JOBS:
[a] Write out the part of the heavy metal bombs thread that starts with "## cruisin66stang (Jan" and goes on through "of his secrets.", word for word.
[b] Add the next few posts to the heavy metal bombs thread, picking up after its last post.

EXTRACT:
BEGIN

# Heavy Metal Bombs



## mc2712 (Mar 14, 2008)

I'm restocking for my heavy metal bombs and will start to research for new victims very soon. I'm starting to get really low on my spike wristbands also.:rockon: 2009 is going to be a blast!


----------



## Doogie (Oct 15, 2007)

bombs away


----------



## Humidor Minister (Oct 5, 2007)

Here we go again:eeek:GET EM!


----------



## Architeuthis (Mar 31, 2007)

Hmm... Sounds like an "internet threat" to me. Better get the FBI! <G>


----------



## mc2712 (Mar 14, 2008)

1st Heavy Metal bomb of 2009 sent and it is not going to far!


----------



## CaptainJeebes (Apr 26, 2008)

rock n roll


----------



## SixPackSunday (Dec 25, 2008)

cant wait to see where it lands


----------



## Camacho Junior (May 29, 2008)

oh yeah!!!


----------



## Humidor Minister (Oct 5, 2007)

architeuthis said:


> Hmm... Sounds like an "internet threat" to me. Better get the FBI! <G>


I'm an FBI agent. (Female Body Inspector):redface: Got nothin to do with the other FBI. I am a bomb inspector though. Better send them through my office. I'll smoke test em:scared:


----------



## The EVP (Dec 21, 2007)

Well, at least he's into metal. Not bad for a Texan....


----------



## Jcaprell (Jul 30, 2008)

Pete I was thinking the same thing. DIMEBAG WAS A GOD!


----------



## shortstory5 (Sep 3, 2008)

Excited to see the damage you do to your victims!


----------



## mc2712 (Mar 14, 2008)

I've found another person to bomb, 2nd bomb is going much further then the 1st did. Here is a hint its going EAST.


----------



## shortstory5 (Sep 3, 2008)

Nice! Hit em heavy Chris!!!


----------



## Jcaprell (Jul 30, 2008)

Uh-oh. I'm east! I'm hitting the shelter just in case!!


----------



## big04deuce (May 16, 2008)

Holy [email protected] this guy is out of control!!! Bombs away!


----------



## Architeuthis (Mar 31, 2007)

HAH! Hit them unsuspecting goobers! <G>


----------



## sboyajian (Jun 27, 2008)

Jcaprell said:


> Uh-oh. I'm east! I'm hitting the shelter just in case!!


cover your ass Josh..  The dimebag praise may have been your ticket to heavy metal lore.


----------



## Architeuthis (Mar 31, 2007)

sboyajian said:


> cover your ass Josh..  The dimebag praise may have been your ticket to heavy metal lore.


You actually typed "dimebag"!!! HAW!!! DOUBLE-HAW!!!


----------



## SixPackSunday (Dec 25, 2008)

i'm east, but feel pretty safe!


----------



## cruisin66stang (Jan 5, 2008)

Being one of the unsuspecting victims, I've got to warn you. His bombs are heavy metal and laser guided. Maybe the army needs to learn some of his secrets.


----------



## mc2712 (Mar 14, 2008)

Second bomb of the year already in USPS hands, just a matter of time.


----------



## Jcaprell (Jul 30, 2008)

When can we expect to see the devastation?

END

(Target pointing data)
BEGIN

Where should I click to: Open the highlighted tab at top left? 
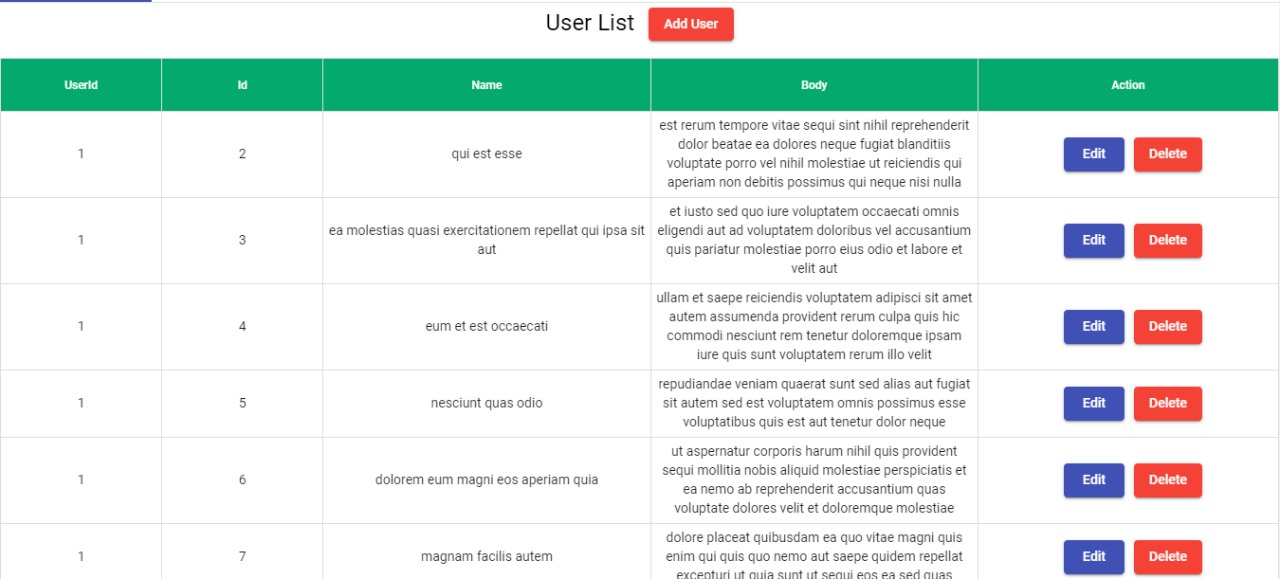point(75,3)
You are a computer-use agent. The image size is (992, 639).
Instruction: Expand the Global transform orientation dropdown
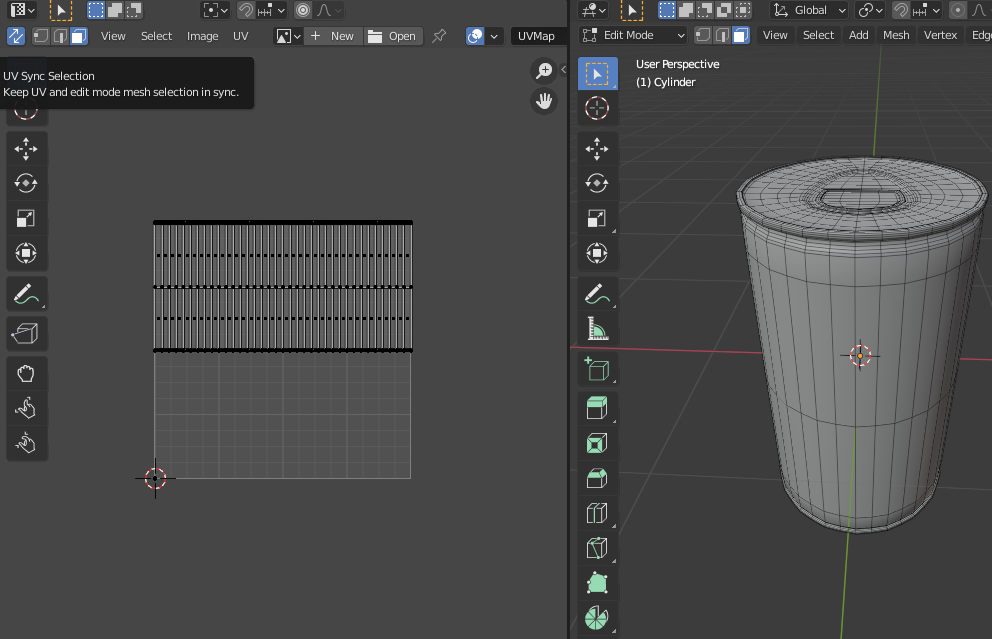click(x=809, y=10)
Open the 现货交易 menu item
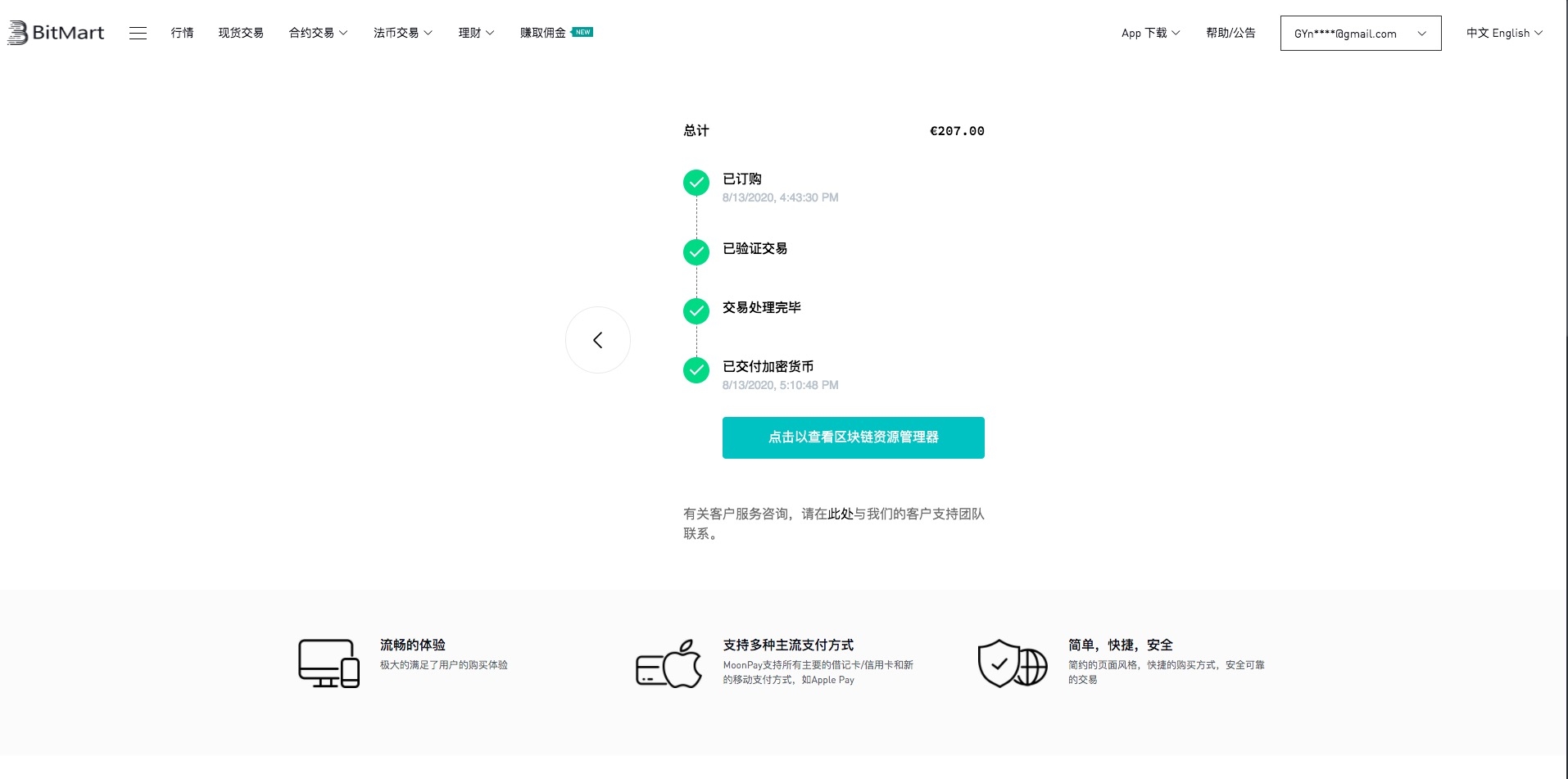 pyautogui.click(x=241, y=33)
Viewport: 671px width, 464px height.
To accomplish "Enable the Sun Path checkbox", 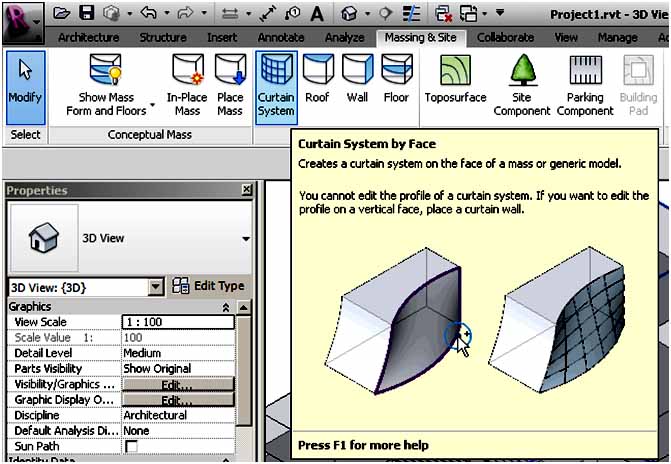I will pos(131,447).
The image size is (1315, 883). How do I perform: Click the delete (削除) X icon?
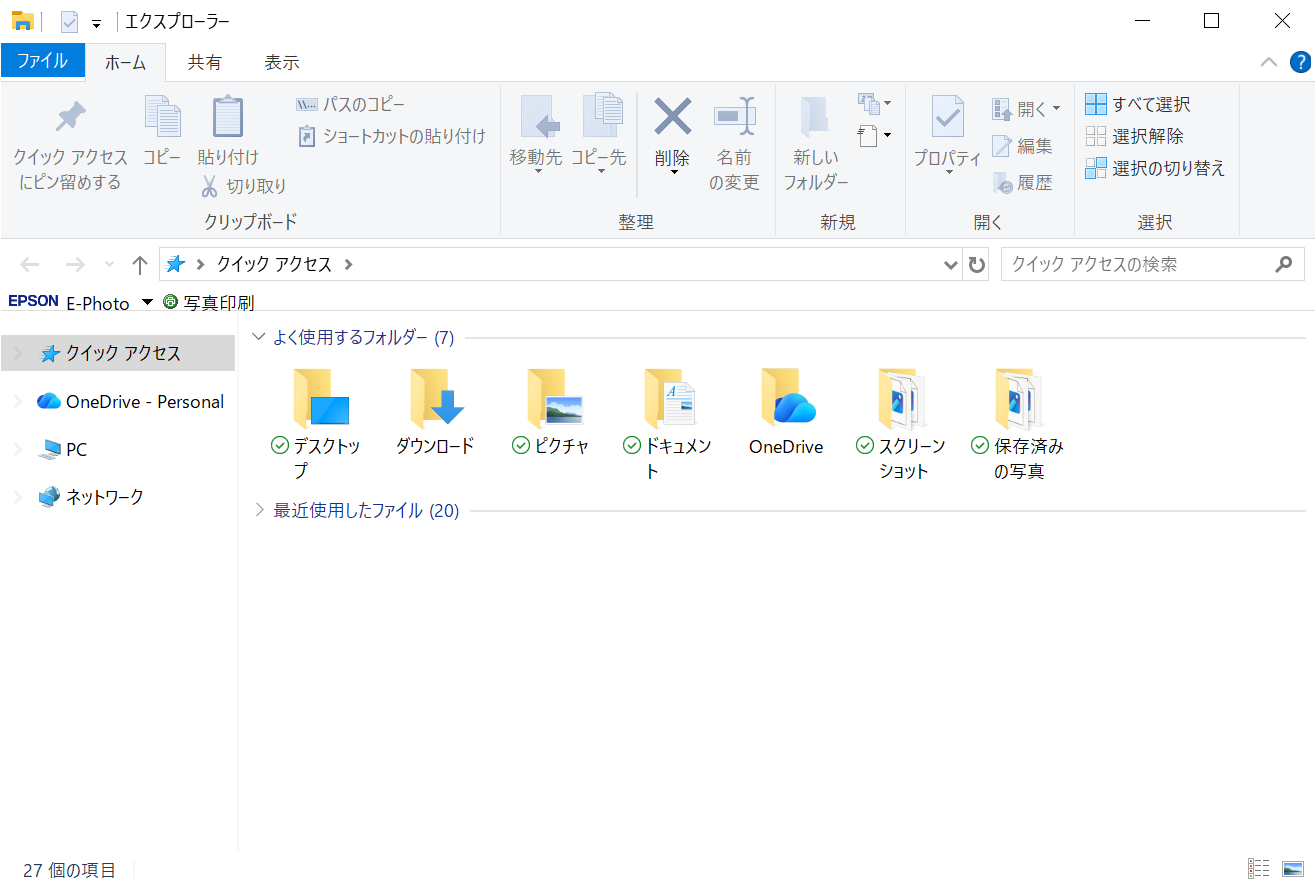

END

ANSWERS GIVEN:
[a]
## cruisin66stang (Jan 5, 2008)

Being one of the unsuspecting victims, I've got to warn you. His bombs are heavy metal and laser guided. Maybe the army needs to learn some of his secrets.

[b]
----------



## MKR160 (Dec 2, 2008)

I cant wait to see pics of the massive metal destruction that awaits...


----------



## ProBe (Jan 8, 2009)

Bombs away!!!


----------



## mc2712 (Mar 14, 2008)

It was sent Priority Mail, so how ever long that takes. And I also have someone in mind for February HM bomb.


----------



## ProBe (Jan 8, 2009)

Kaboooooom!!! :target: Total Destruction.

http://imageshack.us

Thanks Chris (Dude Rock on:rockon I never saw it coming!!!


----------



## Architeuthis (Mar 31, 2007)

HAW! Good one! <G>


----------



## Jcaprell (Jul 30, 2008)

DAGADAGADAGADAGDAGA PSH!!!!!! (thats me playing a cool fill on my drums!)lol

Thats a pretty brutal bomb there man! The man listens to heavy metal and can dish it out like a drunk drummer!


----------



## shortstory5 (Sep 3, 2008)

That is a good looking bomb!!!


----------



## mc2712 (Mar 14, 2008)

Jose let the Gurkha sit in your humi for awhile, I smoked one the other night and their not quite ready to smoke. Enjoy!


----------



## ProBe (Jan 8, 2009)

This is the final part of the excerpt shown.